Branislav Milovanović, Ivana M. Stanković, Milena Petković, Mihajlo Etinski

Abstract

Guanine self-assemblies are promising supramolecular platforms for optoelectronic applications. The study J. Phys. Chem. C 2012 116 14682-14689 reported that alkaline cations cannot modulate the electronic absorption spectrum of G-quadruplexes, although a cation effect is observable during electronic relaxation due to different mobility of Na+ and K+ cations. In this work, we theoretically examined whether divalent Mg2+ and Ca2+ cations and hydration might shift excited charge transfer states of a cation templated stacked G-quartets to the absorption red tail. Our results showed that earth alkaline cations blue-shifted nπ* states and stabilized charge transfer ππ* states relative to those of complexes with alkaline cations, although the number of charge separation states was not significantly modified.
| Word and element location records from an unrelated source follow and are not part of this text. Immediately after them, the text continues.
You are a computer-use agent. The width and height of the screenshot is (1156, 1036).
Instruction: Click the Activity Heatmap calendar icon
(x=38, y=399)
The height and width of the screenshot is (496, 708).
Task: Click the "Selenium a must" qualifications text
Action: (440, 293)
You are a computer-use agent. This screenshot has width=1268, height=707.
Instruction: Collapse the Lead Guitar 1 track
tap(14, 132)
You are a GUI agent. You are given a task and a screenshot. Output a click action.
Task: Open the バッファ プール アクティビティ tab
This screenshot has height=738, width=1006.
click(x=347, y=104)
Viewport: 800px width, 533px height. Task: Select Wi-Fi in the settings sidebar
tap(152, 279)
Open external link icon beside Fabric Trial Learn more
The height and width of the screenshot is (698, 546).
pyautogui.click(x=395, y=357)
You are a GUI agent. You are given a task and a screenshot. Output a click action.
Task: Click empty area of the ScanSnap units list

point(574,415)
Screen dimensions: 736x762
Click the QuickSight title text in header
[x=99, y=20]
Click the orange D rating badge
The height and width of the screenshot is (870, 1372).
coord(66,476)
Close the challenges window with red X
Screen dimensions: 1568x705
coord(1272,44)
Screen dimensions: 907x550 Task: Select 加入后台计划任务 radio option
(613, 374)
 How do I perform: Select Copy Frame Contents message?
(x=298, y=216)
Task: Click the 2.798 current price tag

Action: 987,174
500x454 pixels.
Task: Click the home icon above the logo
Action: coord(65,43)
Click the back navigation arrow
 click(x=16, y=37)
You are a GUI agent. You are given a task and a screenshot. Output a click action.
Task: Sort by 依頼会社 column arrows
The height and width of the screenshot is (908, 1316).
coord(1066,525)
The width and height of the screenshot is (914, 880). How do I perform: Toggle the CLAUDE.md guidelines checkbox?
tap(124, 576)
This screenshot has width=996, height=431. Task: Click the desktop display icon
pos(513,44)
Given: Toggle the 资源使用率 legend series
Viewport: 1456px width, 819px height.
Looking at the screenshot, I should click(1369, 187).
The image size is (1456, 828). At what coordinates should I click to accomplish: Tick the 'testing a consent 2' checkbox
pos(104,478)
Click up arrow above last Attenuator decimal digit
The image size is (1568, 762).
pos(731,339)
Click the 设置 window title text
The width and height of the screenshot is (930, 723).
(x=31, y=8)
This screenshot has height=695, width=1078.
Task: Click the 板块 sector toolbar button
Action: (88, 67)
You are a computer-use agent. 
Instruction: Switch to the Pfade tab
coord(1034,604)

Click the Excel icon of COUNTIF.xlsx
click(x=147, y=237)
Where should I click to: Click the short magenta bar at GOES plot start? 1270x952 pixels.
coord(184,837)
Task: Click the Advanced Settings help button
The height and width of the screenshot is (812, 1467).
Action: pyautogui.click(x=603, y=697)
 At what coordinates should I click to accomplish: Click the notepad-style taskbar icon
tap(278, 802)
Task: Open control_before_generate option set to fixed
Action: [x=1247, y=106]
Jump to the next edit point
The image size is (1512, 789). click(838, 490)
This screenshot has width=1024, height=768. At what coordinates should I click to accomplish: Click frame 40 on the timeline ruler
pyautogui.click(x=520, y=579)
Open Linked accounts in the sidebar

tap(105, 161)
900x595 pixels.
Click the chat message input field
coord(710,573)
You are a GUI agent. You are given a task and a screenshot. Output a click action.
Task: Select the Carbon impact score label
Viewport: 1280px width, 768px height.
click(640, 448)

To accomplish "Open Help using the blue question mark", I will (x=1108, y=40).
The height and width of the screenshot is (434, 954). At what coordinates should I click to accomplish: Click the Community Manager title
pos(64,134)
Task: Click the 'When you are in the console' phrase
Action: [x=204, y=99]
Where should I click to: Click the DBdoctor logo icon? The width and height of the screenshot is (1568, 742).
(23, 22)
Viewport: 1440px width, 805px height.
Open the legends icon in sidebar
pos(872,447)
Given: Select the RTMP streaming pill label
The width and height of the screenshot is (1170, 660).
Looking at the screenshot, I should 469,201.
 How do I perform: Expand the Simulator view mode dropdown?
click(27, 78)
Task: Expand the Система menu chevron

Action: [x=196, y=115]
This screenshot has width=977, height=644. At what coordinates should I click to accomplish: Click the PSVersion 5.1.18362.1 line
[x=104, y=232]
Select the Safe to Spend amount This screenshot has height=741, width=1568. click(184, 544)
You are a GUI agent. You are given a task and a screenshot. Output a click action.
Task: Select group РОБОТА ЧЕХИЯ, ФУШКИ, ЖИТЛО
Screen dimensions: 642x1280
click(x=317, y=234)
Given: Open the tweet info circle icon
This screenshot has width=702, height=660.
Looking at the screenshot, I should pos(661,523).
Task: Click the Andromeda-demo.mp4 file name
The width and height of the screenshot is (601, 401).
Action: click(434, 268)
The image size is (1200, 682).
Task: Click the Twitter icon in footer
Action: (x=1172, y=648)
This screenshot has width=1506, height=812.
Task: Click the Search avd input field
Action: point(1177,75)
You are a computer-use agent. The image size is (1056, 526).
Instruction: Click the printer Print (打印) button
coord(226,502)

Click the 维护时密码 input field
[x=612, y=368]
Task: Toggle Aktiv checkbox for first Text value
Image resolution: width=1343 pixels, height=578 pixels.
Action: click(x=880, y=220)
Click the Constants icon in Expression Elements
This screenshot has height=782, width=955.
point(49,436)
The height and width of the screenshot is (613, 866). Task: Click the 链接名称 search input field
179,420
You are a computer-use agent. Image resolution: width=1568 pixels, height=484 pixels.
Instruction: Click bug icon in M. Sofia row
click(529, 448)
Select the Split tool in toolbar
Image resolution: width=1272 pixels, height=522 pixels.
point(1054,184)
Earth alkaline cations were not able to considerably increase the amount of charge transfer states below the Lb excitonic states. Hydration shifted charge transfer states of Na+ coordinated G-octet to the absorption red tail, although this part of the spectrum was still dominated by monomer-like excitations. We found G-octet electron detachment states at low excitation energies in aqueous solution. These states were distributed over a broad range of excitation energies and could be responsible for oxidative damage observed upon UV irradiation of biological G-quadruplexes.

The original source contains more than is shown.